The government's public-facing tech (gov.uk & related systems) is actually pretty world-leading and done in-house for a bit extortionate amount, so it may be possible to form teams under the same organisation to develop internal software
That said though, those in government probably want to keep stuff under the table with WhatsApp and so probably would spend billions on contractors owned by their mates only to claim it's too expensive when it's nearly complete and scrap the whole thing, ideally with high cancellation payouts (this was the plan all along to look like they tried to do something while keeping the status quo)
I guess most of us are here because we're fairly IT literate and or inquisitive enough to learn. What you're describing makes sense on a technology level to us but it's missing the key ingredient that going to make it work for the government.... the human ability for incompetence, exacerbated by British hubris, made worse by multinational IT consultancies having a stranglehold on UK government department IT. Ok that's more than one missing ingredient 🤣.
The easiest thing to do would be to mandate MPs use separate phones. One for personal use one for government business. Great. What happens when they don't? You're going to have a large number of MPs that will simply say, "I am elected you are not I will only carry a single phone". What do you do then? Mandate a work profile? Again, "I am a duly elected member of this parliament and I am not going to comply". They'll just swap personal numbers like they do now and continue to use private WhatsApp for government business. It will go on and on like that because they'll just be belligerent for the sake of it. It's the British way. Under those circumstances I simply can't see educating MPs or civil servants on how to use a (let's be honest) niche messaging app. People are inherently lazy and they'll choose the path of least resistance even if that means weakening security and obfuscating government records. MPs don't give a shit. Can you see MPs voting on strict controls for themselves? I can't.

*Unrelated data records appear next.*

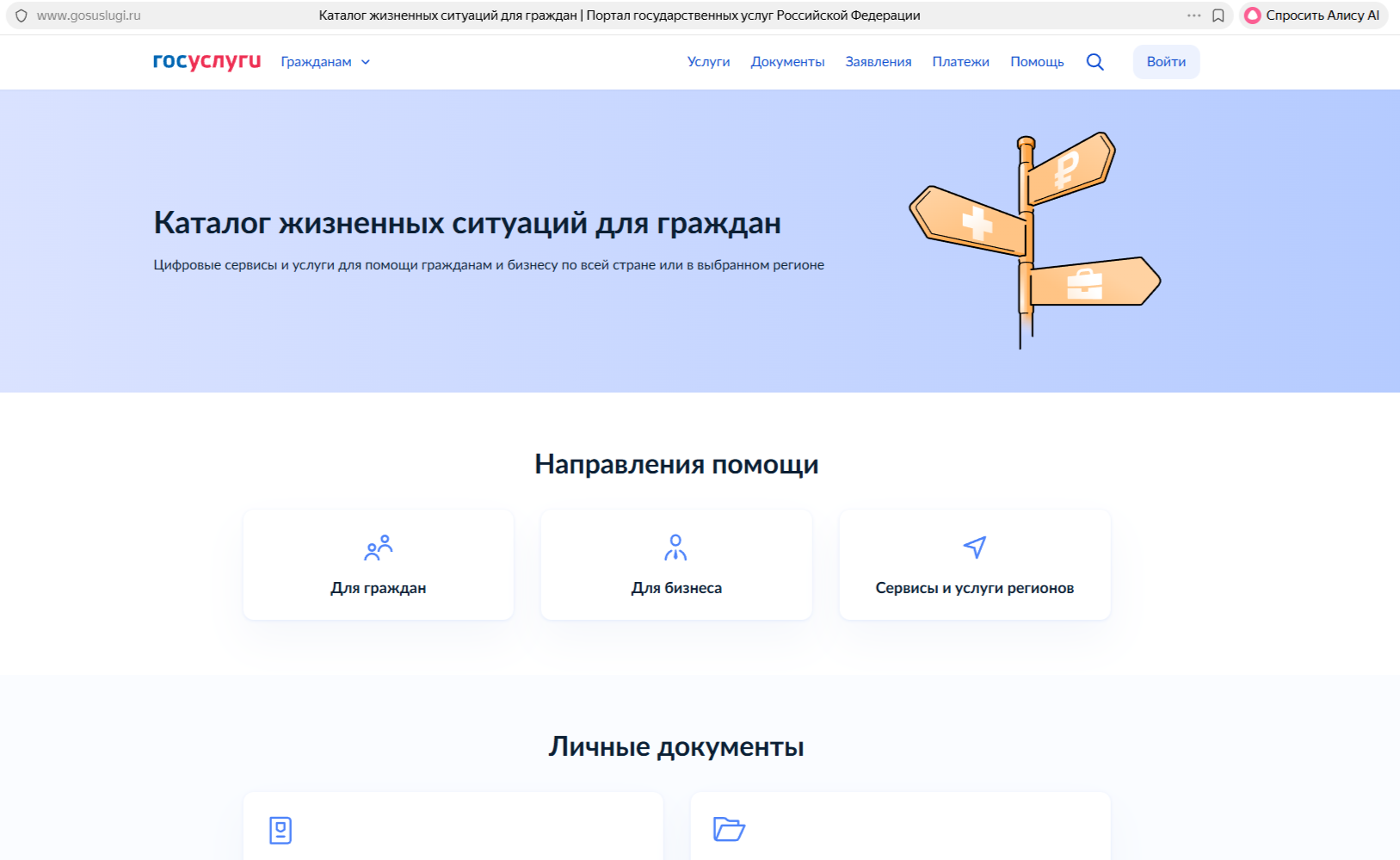Open the Услуги menu item
The image size is (1400, 860).
[x=708, y=62]
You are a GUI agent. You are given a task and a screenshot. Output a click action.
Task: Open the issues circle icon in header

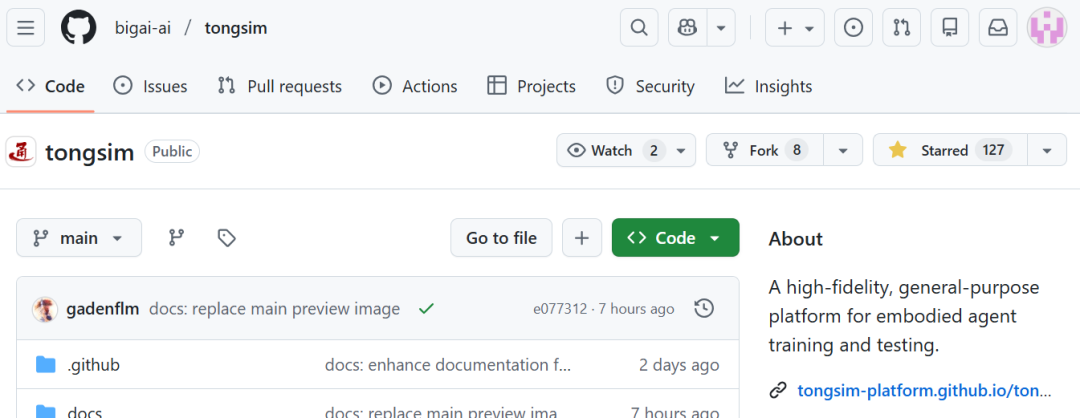point(853,28)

Let's assume for a second that this does have by in from government. Every department has their own long running deals with US IT consultancies that aren't simply going to allow these types of changes that undercut their bottom line. Who do think runs all the various IT systems in the UK government? Its not the Department For Information Computing & Technology (DICT) its several large consultancies (Microsoft, Amazon, IBM, JPMorgan, KPMG, Deloitte, etc etc). They're not going to hold out their arms and welcome an in-house solution that under cuts their bottom line. Just ask GDS!
I'd love for what you're suggesting to become a reality but we have enough difficulties getting public data from local councils in usable formats let alone trying to swing government departments to do anything useful.
MPs using whatsapp and other encrypted messaging apps is intentional, regardless of the quality of IT infrastructure. They don’t want their records arbitrarily available for inspection (and inspected they should be).
For example boris johnson if i remember correctly “losing his phone in the sea”? so a number of messages became inaccessible
Precisely this. WhatsApp is used as it's the easiest off-the-record way for dodgy communications to happen.
Yes it should.
BBC have already started testing it and I suspect it's spearheading the eventual move. And it kind of makes sense, in that governments and large corporations are no longer beholden to tech companies for critical communications to its audience.
And it kind of makes sense, in that governments and large corporations are no longer beholden to tech companies for critical communications to its audience.
This is key, especially as there is concern that some state actors have undue influence over certain services (hence all the fuss over TikTok as well as general concern about our reliance on Chinese companies). The idea of network sovereignty keeps coming up. Working with established open source solutions that can be largely implemented in-house is going to be key for governments going forward.